___ Input material

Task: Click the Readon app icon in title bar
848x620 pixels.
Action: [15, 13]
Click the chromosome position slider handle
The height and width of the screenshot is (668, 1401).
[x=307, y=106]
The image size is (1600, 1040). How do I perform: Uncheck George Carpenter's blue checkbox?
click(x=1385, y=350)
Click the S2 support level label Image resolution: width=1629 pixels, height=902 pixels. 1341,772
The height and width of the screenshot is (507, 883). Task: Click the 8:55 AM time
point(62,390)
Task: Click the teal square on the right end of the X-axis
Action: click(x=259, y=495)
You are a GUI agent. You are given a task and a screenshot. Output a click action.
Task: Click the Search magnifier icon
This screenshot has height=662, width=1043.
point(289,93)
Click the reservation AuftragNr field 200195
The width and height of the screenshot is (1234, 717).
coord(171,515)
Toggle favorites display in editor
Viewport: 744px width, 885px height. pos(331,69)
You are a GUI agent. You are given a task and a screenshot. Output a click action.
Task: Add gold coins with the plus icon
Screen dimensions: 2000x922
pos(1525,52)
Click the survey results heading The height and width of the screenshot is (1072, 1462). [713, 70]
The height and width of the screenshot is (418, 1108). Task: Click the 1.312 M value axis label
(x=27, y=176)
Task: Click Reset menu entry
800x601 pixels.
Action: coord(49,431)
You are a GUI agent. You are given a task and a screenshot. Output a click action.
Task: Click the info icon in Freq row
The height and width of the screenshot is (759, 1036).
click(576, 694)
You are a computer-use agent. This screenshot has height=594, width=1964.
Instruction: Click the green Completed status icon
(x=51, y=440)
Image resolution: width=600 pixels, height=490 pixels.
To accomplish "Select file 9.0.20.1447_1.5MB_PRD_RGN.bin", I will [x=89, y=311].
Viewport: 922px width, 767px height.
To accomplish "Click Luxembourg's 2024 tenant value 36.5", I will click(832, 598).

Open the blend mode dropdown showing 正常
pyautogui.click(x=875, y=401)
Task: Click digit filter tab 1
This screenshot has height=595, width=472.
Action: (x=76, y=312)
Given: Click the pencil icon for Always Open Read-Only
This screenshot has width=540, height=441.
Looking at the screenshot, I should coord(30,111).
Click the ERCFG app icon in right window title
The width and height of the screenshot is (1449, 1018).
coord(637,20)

______

- Work to complete -
Please return every line of the data, unaltered.

- Answer below -
Task: Click the Readon app icon in title bar
848x620 pixels.
Action: [15, 13]
Click the chromosome position slider handle
The height and width of the screenshot is (668, 1401).
[x=307, y=106]
The image size is (1600, 1040). How do I perform: Uncheck George Carpenter's blue checkbox?
click(x=1385, y=350)
Click the S2 support level label Image resolution: width=1629 pixels, height=902 pixels. 1341,772
The height and width of the screenshot is (507, 883). Task: Click the 8:55 AM time
point(62,390)
Task: Click the teal square on the right end of the X-axis
Action: click(x=259, y=495)
You are a GUI agent. You are given a task and a screenshot. Output a click action.
Task: Click the Search magnifier icon
This screenshot has height=662, width=1043.
point(289,93)
Click the reservation AuftragNr field 200195
The width and height of the screenshot is (1234, 717).
coord(171,515)
Toggle favorites display in editor
Viewport: 744px width, 885px height. pos(331,69)
You are a GUI agent. You are given a task and a screenshot. Output a click action.
Task: Add gold coins with the plus icon
Screen dimensions: 2000x922
pos(1525,52)
Click the survey results heading The height and width of the screenshot is (1072, 1462). [713, 70]
The height and width of the screenshot is (418, 1108). Task: Click the 1.312 M value axis label
(x=27, y=176)
Task: Click Reset menu entry
800x601 pixels.
Action: coord(49,431)
You are a GUI agent. You are given a task and a screenshot. Output a click action.
Task: Click the info icon in Freq row
The height and width of the screenshot is (759, 1036).
click(576, 694)
You are a computer-use agent. This screenshot has height=594, width=1964.
Instruction: Click the green Completed status icon
(x=51, y=440)
Image resolution: width=600 pixels, height=490 pixels.
To accomplish "Select file 9.0.20.1447_1.5MB_PRD_RGN.bin", I will [x=89, y=311].
Viewport: 922px width, 767px height.
To accomplish "Click Luxembourg's 2024 tenant value 36.5", I will click(832, 598).

Open the blend mode dropdown showing 正常
pyautogui.click(x=875, y=401)
Task: Click digit filter tab 1
This screenshot has height=595, width=472.
Action: (x=76, y=312)
Given: Click the pencil icon for Always Open Read-Only
This screenshot has width=540, height=441.
Looking at the screenshot, I should coord(30,111).
Click the ERCFG app icon in right window title
The width and height of the screenshot is (1449, 1018).
coord(637,20)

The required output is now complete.